Opinión

ISIS, Trump, Irán y los generales

En un arranque de fanfarronería e idiotez Donald J. Trump declaró durante su campaña presidencial que “sabía más” sobre el Estado Islámico (ISIS, por sus siglas en inglés) “que los generales”. Quizás se refería a los generales de la república africana de Burkina Faso porque si nos guiamos por algunas declaraciones que el presidente Trump ha hecho en las primeras semanas de su administración y por ciertos nombramientos claves a su gabinete, podemos llegar a la conclusión de que Trump no se jacta de poseer un mayor conocimiento sobre ISIS que sus generales. Al menos en el ámbito de la estrategia militar es posible que la compleja realidad de gobernar se ha ido imponiendo a las impulsivas ligerezas de una campaña política.

Así, en días recientes, cuando Trump sostuvo una reunión en la base Macdill de Tampa con Joseph Votel del Comando Central y Tony Thomas del Comando de Operaciones Especiales, los generales que dirigen la guerra estadounidense contra ISIS, el presidente les hizo dos preguntas acertadas a Votel y Thomas: “¿Cuáles son nuestros objetivos?” y “¿Cómo ganamos?” Thomas le respondió que respaldaba el cauteloso plan anti-ISIS de Barack Obama, el cual privilegia el papel de las “fuerzas locales” –iraquíes, kurdos, sirios “moderados” y milicias bajo el control de Irán. Según el plan, los efectivos de Estados Unidos les proporcionan a las fuerzas locales asesoría táctica, artillería devastadora, un apoyo aéreo imprescindible y la colección y análisis de inteligencia. Este plan da por sentado que, tras expulsar al califato inmundo de sus centros de poder en Irak y Siria, les corresponderá a esas mismas fuerzas locales pacificar y gobernar los territorios retomados.

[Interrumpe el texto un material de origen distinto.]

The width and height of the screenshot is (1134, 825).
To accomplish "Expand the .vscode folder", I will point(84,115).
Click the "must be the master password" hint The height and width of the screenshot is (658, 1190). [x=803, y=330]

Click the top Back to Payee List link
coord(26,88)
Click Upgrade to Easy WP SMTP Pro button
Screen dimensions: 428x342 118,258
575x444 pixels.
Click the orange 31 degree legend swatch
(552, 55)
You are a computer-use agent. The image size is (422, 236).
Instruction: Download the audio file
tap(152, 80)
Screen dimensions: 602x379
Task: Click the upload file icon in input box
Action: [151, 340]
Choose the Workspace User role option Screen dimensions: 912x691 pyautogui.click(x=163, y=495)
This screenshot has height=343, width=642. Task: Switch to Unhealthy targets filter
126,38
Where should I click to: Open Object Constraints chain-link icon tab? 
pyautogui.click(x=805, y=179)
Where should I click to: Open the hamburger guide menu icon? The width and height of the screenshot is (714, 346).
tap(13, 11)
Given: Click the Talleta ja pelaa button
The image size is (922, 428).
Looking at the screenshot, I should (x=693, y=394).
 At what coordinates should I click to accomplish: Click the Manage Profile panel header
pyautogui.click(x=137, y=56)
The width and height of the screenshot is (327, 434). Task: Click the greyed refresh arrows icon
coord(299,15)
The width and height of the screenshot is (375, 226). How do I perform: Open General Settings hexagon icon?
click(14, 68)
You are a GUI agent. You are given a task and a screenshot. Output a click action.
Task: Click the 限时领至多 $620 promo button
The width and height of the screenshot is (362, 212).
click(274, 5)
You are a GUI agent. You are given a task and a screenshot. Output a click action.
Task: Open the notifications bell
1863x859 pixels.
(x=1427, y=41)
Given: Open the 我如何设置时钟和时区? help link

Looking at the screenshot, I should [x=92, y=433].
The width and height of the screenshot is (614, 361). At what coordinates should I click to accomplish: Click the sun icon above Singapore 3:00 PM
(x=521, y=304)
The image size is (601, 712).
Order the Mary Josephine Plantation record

Al parecer, el Jefe del Estado Mayor Conjunto, el general Joseph Dunford, comparte la esencia de la postura de Thomas. Dunford declaró la semana pasada que le presentará al presidente una estrategia para derrotar a ISIS que no es un plan militar como tal pues le asigna más importancia a las armas no militares que a las militares. El arsenal del llamado “poder blando”: sobornos, armamentos psicológicos, culturales, ideológicos y diplomáticos.

Es probable que el presidente rechace la estrategia “blanda” que favorecen los generales Thomas y Dunford. Trump quiere una victoria contundente, “como las de antes” (aunque hay indicios de que el comandante en jefe no está muy claro sobre la naturaleza de dicha victoria). También es probable que la nueva administración esté comenzando a prestarle más atención a Irán que a ISIS. A diferencia de un autotitulado califato en retirada, la república ayatólica representa una verdadera amenaza para el Cercano Oriente y la seguridad de Israel. ¿Por qué?

Porque es innegable que desde la firma del discutible acuerdo nuclear con Estados Unidos y cinco países más Irán se comporta con creciente osadía y agresividad. Por ejemplo, ha realizado pruebas con misiles balísticos de largo alcance que pueden ser armados con ojivas nucleares, una violación de la resolución 2231 del Consejo de Seguridad de Naciones Unidas. Además, todo indica que Irán pretende convertir a Irak en una satrapía iraní. Tiene bajo su mando a miles de milicianos chíitas que luchan contra ISIS junto a los kurdos y las tropas iraquíes, un componente de las “fuerzas locales” apoyadas por Estados Unidos.

Al mismo tiempo se ha ido intensificado la intervención iraní en Siria. Ha sido decisiva para apuntalar el régimen de Bashir al-Assad. Y con la asistencia de la Rusia putinesca Irán le ha proporcionado misiles sofisticados y armamento pesado al grupo chíita libanés Hezbolá, uno de los principales enemigos de Israel. En la guerra civil siria Hezbolá ha dejado de ser una milicia comarcal. Gracias a Rusia e Irán se ha ido transformando en un ejército curtido e imponente.

Irán también está armando a los houthis de Yemen, un elemento más de su guerra encubierta contra Arabia Saudita y otros deleznables petroestados sunitas. Forma parte de su objetivo estratégico de crear un inmenso territorio chíita dominado por Teherán que se extendería desde Irak hasta las fronteras de Siria y el Líbano con Israel.

Por lo tanto, con bombas atómicas o sin ellas, el éxito de la estrategia iraní constituiría una genuina amenaza para el Estado judío y la futura estabilidad del Cercano Oriente. Entonces, ¿qué harán la Administración Trump y sus generales para enfrentarse a Irán, un enemigo infinitamente más peligroso que ese deteriorado Estado Islámico que hoy obsesiona a la Casa Blanca?

Periodista cubano, ejecutivo de una empresa internética.